Через некоторое время Нин Ивэй услышал, как Лян Чун тихо рассмеялся, и почувствовал нежное прикосновение к щеке. Однако, поскольку Нин Ивэй все еще притворялся спящим, он не открыл глаза.
Лян Чун сидел и смотрел на него. Нин Ивэй через некоторое время почувствовал беспокойство и не мог больше сдерживаться. Он неохотно открыл глаза и спросил Лян Чуна: «Который час?»
«Сейчас половина пятого утра». Лян Чун взглянул на часы.
Нин Ивэй спал всего час или два, но по какой-то причине сейчас он не чувствовал сонливости. Он моргнул и спросил Лян Чуна: «Ты можешь позвонить моим родителям и сказать им, что я не поеду домой в эти выходные? Я хочу остаться у тебя, пока не поправлюсь».
Лян Чун согласился на его просьбу. Не в силах устоять перед соблазном, Нин Ивэй продолжил: «Насколько хорошо вы ладите с Кун Цзуном?»
«Мы не близки». Лян Чун внезапно протянул руку и слегка коснулся лба Нин Ивэя, словно проверяя его температуру. Возможно, он почувствовал, что ему не слишком жарко, поэтому он убрал руку.
«Ах». Нин Ивэй вздохнул с облегчением и щедро улыбнулся Лян Чуну. «Он просто посредственный человек. Вчера он даже подставил меня и Цзыруя. Тебе не следует слишком много с ним общаться. К тому же он не очень умен».
«Это так?» — в тоне Лян Чуна прозвучало сомнение, что не понравилось Нин Ивэю. Он медленно сказал: «Я слышал, что он довольно умен».
«Он совсем не умен!» Нин Ивэй взволнованно выпрямился, опровергая Лян Чуна. «Цзыруй исправил его экзаменационный лист. Он оставил раздел дифференциальных уравнений пустым».
Сказать, что он оставил его пустым, было бы преувеличением, но Кун Цзун действительно испытывал трудности с дифференциальными уравнениями. Нин Ивэй считал приемлемым преувеличивать масштабы его недостатков.

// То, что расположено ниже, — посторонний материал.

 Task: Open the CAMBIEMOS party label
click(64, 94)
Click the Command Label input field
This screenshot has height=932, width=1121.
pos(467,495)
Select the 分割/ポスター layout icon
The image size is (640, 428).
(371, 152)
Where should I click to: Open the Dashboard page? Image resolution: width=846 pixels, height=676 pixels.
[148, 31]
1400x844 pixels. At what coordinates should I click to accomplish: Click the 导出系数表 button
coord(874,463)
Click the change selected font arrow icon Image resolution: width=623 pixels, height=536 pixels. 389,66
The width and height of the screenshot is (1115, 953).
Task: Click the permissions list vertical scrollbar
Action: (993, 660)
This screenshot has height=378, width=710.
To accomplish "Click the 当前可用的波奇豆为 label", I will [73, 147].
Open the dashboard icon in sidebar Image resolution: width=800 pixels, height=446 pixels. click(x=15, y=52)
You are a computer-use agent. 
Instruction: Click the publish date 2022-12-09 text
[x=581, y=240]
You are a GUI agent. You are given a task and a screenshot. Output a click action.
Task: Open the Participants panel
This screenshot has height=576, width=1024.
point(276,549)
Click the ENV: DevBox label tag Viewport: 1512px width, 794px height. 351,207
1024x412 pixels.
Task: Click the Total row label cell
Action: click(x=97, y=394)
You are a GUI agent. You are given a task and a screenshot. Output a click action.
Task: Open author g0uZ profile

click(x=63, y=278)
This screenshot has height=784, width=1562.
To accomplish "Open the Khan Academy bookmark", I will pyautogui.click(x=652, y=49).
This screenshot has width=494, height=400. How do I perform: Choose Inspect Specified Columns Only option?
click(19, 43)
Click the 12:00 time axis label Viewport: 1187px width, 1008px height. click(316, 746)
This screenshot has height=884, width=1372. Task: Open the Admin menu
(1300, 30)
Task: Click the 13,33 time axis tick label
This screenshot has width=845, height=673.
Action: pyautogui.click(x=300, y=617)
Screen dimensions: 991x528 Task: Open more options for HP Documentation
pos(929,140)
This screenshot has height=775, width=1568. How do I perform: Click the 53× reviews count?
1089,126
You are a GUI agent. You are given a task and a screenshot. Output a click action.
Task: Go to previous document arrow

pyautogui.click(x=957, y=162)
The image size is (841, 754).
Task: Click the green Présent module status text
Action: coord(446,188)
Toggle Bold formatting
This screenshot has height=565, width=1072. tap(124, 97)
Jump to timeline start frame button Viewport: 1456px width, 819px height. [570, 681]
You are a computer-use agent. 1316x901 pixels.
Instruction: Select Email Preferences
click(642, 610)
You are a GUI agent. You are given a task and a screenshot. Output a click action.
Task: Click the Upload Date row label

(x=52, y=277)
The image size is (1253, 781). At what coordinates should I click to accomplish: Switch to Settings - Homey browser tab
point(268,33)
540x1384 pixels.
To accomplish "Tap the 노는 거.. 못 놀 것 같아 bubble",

«Ладно, ладно, я понял. Не двигайся». Лян Чун поддерживал спину Нин Ивэя одной рукой, а другой надавливал на его грудь, нежно направляя его обратно в постель и подтыкая одеяло вокруг него. «Будь хорошим мальчиком и засыпай».
Нин Ивэй послушно лег обратно и наблюдал, как Лян Чун, казалось, готовился выключить свет. Он вытащил руку из-под одеяла и схватил Лян Чуна за запястье.
Запястье Лян Чуна было немного холодным, а стальной ремешок его часов прижимался к ладони Нин Ивэя, вызывая легкую боль. Тем не менее, Нин Ивэй не отпускал.
«Оставайся со мной и спи», — сказал Нин Ивэй. «Больше не спи на диване-кровати. Если упадешь, я проснусь».
Больничная койка была довольно просторной, на ней могли удобно лечь два человека. Она была удобнее, чем диван-кровать.
Лян Чун долго смотрел на Нин Ивэя. Он наклонился и закрыл глаза Нин Ивэя рукой. Возможно, он приблизился к Нин Ивэю, но Нин Ивэй не мог видеть и не знал, что делает Лян Чун.
Через несколько секунд Нин Ивэй услышал совсем рядом голос Лян Чуна. Лян Чун сказал: «Не сейчас».